1

I have two separate methods, where the meat of the method is as follows:

StringBuilder sb = new StringBuilder();
foreach(FooItem I in inventory) 
{
    sb.AppendFormat("{0},{1}…", i.Name, i.Volume);
}

File.WriteAllText(filename, sb.ToString();

So the in one method I have i.Volume, in another it is i.Price. The ONLY difference between the two methods are the property of the object in the list that is being used to output.

So the question is how can I abstract this out where I can tell it which property I want to use in from the given caller?

3 Answers 3

2

You don't need to abstract them, just write one by one using LINQ, usually we don't abstract one-line codes.

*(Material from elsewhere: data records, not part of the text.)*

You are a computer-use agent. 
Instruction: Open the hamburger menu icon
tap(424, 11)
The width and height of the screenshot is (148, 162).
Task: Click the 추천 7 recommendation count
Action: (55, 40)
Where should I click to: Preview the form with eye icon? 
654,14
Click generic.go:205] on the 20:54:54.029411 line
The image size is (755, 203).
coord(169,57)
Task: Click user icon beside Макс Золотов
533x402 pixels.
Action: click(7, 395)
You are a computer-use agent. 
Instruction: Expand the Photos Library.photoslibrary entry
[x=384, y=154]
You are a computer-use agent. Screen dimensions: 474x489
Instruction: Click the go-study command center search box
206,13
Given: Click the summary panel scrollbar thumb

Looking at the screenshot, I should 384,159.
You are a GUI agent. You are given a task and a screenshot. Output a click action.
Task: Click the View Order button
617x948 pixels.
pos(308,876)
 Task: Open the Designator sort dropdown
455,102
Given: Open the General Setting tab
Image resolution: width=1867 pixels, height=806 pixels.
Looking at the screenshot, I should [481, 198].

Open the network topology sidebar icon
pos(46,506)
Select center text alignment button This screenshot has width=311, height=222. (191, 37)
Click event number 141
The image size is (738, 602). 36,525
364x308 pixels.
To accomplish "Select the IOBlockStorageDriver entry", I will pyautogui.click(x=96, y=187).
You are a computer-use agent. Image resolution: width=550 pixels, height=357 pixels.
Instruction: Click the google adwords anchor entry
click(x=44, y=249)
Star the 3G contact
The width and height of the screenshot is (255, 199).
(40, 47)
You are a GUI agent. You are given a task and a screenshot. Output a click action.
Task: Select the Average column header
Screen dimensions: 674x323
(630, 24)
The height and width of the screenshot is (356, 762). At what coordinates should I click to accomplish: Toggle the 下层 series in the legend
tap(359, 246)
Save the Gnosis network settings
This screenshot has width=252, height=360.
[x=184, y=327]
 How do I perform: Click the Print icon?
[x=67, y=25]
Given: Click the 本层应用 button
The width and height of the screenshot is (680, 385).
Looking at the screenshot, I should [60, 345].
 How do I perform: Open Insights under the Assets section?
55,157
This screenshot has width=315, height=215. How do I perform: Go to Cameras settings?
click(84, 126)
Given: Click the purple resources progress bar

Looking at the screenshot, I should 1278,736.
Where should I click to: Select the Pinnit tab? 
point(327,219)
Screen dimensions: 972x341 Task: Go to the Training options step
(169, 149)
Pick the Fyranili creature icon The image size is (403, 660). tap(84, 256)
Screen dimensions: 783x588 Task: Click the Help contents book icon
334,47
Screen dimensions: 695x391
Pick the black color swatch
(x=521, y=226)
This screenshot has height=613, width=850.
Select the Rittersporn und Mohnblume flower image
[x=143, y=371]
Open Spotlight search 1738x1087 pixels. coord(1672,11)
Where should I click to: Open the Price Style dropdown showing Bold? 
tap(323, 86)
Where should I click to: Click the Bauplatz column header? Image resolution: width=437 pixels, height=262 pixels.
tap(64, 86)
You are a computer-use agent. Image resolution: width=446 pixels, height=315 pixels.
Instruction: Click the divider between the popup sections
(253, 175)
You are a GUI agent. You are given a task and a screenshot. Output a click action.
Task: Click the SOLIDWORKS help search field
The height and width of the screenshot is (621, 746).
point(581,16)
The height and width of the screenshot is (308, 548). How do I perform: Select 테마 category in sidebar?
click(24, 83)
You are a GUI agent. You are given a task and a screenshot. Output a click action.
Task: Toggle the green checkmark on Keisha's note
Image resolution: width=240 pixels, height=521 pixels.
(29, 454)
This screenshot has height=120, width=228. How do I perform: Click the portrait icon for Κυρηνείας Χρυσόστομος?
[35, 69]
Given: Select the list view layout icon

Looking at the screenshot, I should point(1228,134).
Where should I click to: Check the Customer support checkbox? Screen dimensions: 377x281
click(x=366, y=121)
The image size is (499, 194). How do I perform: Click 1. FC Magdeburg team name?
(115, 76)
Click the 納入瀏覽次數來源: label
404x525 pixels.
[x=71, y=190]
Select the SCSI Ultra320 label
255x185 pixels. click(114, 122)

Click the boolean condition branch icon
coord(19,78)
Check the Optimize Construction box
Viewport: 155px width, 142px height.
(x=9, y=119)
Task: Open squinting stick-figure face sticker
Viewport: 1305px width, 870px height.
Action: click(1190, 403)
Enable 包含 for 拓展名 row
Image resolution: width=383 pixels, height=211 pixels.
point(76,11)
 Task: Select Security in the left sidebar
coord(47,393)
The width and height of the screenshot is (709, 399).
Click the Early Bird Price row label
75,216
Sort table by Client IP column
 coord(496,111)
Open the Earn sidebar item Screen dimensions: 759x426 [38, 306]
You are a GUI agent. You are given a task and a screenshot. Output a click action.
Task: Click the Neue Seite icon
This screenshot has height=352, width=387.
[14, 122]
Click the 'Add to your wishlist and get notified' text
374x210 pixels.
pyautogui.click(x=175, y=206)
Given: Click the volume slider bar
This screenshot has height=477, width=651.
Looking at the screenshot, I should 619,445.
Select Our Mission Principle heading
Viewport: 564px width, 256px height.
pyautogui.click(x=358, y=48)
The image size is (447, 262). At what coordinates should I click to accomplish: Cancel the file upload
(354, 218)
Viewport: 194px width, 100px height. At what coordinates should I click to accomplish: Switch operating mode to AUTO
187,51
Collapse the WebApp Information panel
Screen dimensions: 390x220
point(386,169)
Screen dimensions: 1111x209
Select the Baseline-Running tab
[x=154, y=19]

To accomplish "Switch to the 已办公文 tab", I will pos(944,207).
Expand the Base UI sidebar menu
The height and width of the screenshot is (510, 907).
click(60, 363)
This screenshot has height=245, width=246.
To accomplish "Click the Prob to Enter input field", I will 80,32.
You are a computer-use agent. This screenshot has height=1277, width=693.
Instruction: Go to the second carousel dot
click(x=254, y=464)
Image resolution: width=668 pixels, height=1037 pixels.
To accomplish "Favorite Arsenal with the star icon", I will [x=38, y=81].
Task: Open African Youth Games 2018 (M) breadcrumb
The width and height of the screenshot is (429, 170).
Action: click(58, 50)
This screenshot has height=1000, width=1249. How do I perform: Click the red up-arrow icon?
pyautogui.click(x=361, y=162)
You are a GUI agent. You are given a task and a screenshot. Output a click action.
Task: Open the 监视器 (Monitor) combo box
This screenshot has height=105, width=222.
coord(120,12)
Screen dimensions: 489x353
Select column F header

var volumeOutput = string.Join("...", volumnObjects.Select(x => $"{x.Name},{x.Volumn}"));
var priceOutput = string.Join("...", priceObjects.Select(x => $"{x.Name},{x.Price}"));

The only difference is your original program has "..." after the last item, I don't know if it's what you want.

1
  • This is slick, and I would go with it, but I have a number of lines of code above and below the segment I gave that are also to be refactored into the method. Will keep this in mind though for other things I have.
    – kw1jybo
    Commented Mar 25, 2019 at 15:37
1

Based on what you said i assume you already have a predefined way of choosing which property to write for a given object.Making this assumption :

class FooItem
{
    public string Name{get;set;}
    public double Volume{get;set;}
}
public void WriteFoos(IEnumerable<(string,FooItem)>inventory,string fileName){
    StringBuilder sb = new StringBuilder();
    foreach(var item in inventory) {
        WriteFoo(item,sb);
    }
    File.WriteAllText(fileName,sb);
}
public void WriteFoo((FooItem item,string property)pair,StringBuilder sb){
      object value=ChooseProperty(pair);
      sb.AppendFormat("{0},{1}", pair.property,value);
}
public object ChooseProperty((FooItem item,string property)pair){
    switch(property){
        case "Volume":return pair.item.Volume;
        case "Name":return pair.item.Name;
    }
}

P.S Choosing the property based on a given string with a switch-case is the most easy way.If you want something generic (without having to write the switch-case you can change the ChooseProperty using System.Reflection like:

public object ChooseProperty((FooItem item,string property)pair){
    PropertyInfo prop=pair.item.GetType().GetProperty(pair.property);
    object value=prop.GetValue(item);
    return value;
}

This however will cause you a performance hit.Another variant is to use System.Linq.Expressions

0

There are other ways of doing this. However, you could use a Func<T,U>

Basically every time you call getProp(item), it will ask for what you passed in the lambda expression`

private void SomeMethod<T>(IEnumerable<Inventory> source, Func<Inventory,T> getProp)
{
   var sb = new StringBuilder();
   foreach(var item in source) 
   {
      sb.AppendFormat("{0},{1}…", item.Name, getProp(item));
   }

   File.WriteAllText(filename, sb.ToString());    
}

Usage

var list = new List<Inventory>();

...

SomeMethod(list, x => x.Volume);
SomeMethod(list, x => x.Price);

Additional Resources

Func Delegate

Encapsulates a method that has one parameter and returns a value of the type specified by the TResult parameter.